“Ulan biz bu ülkenin vatandaşı değil miyiz?"

Şimdi Antakya, Maraş, Malatya iş makinalarının gürültüsü ve toz bulutları arasında. Çadırlarda, az sayıda konteynerde insanlar yaşamaya çalışıyor. Milyonlarca insan ülkemizin çeşitli yerlerinde hayata tutunmaya çalışıyorlar. Yaşadıkları şehirlere dönmek istiyorlar ama bu nasıl mümkün olacak?

İki aylık bir aradan sonra tekrar merhaba. Geçtiğimiz yılın temmuz ayından beri her hafta yazdığım Gerçek Gündem’den depremden buyana uzak kaldım.

6 Şubat Depremi on binlerce insanımızı hayattan koparttı, binlerce kişi kalıcı sağlık sorunlarıyla bundan sonraki hayatını sürdürmek zorunda... Yüz binlerce insanın başını sokacak bir evi yok. Maraş, Hatay, Adıyaman’da yıkımın ne kadar büyük olduğu kelimelerle tarif edilemez.

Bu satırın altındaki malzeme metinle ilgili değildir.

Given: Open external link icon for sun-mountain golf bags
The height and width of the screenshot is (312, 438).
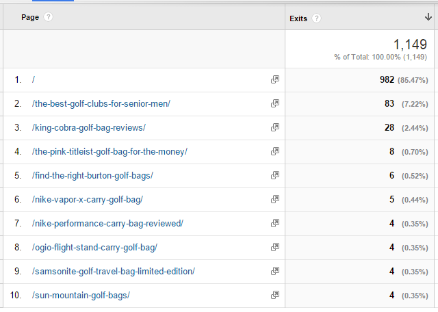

Kendisi hayatta olup; anne babasını, evlatlarını, sevdiklerini kaybedenler; hala yakınlarının cenazelerine ulaşamayanlar; bazı yakınlarının yaşayıp yaşamadığı bilgisine dahi sahip olamayan, onları arayanlar; kayıp çocuklar… Yaşanan acıların tarifi ve sonu yok. Enkaz altından yakınlarının cenazelerini çıkartabilenlerin, onları defnedebilenlerin buna şükrettiği günlerden geçtik.

UĞULTUYLA GELEN SARSINTI

17 Ağustos 1999 Depremi’nde Bursa’daydım, lise son sınıf öğrencisiydim. Gece saat 3’te şiddetli bir sarsıntıyla yataklarımızdan fırlamış, kendimizi dışarıya atmıştık. Hayatımızda ilk defa bu kadar şiddetli bir depremle karşılaşıyorduk. Bizim oralarda yıkım olmamıştı, can kaybı yoktu ama hemen dibimizdeki bir şehir yerle bir olmuştu ve on binlerce insanımız hayatını kaybetmişti.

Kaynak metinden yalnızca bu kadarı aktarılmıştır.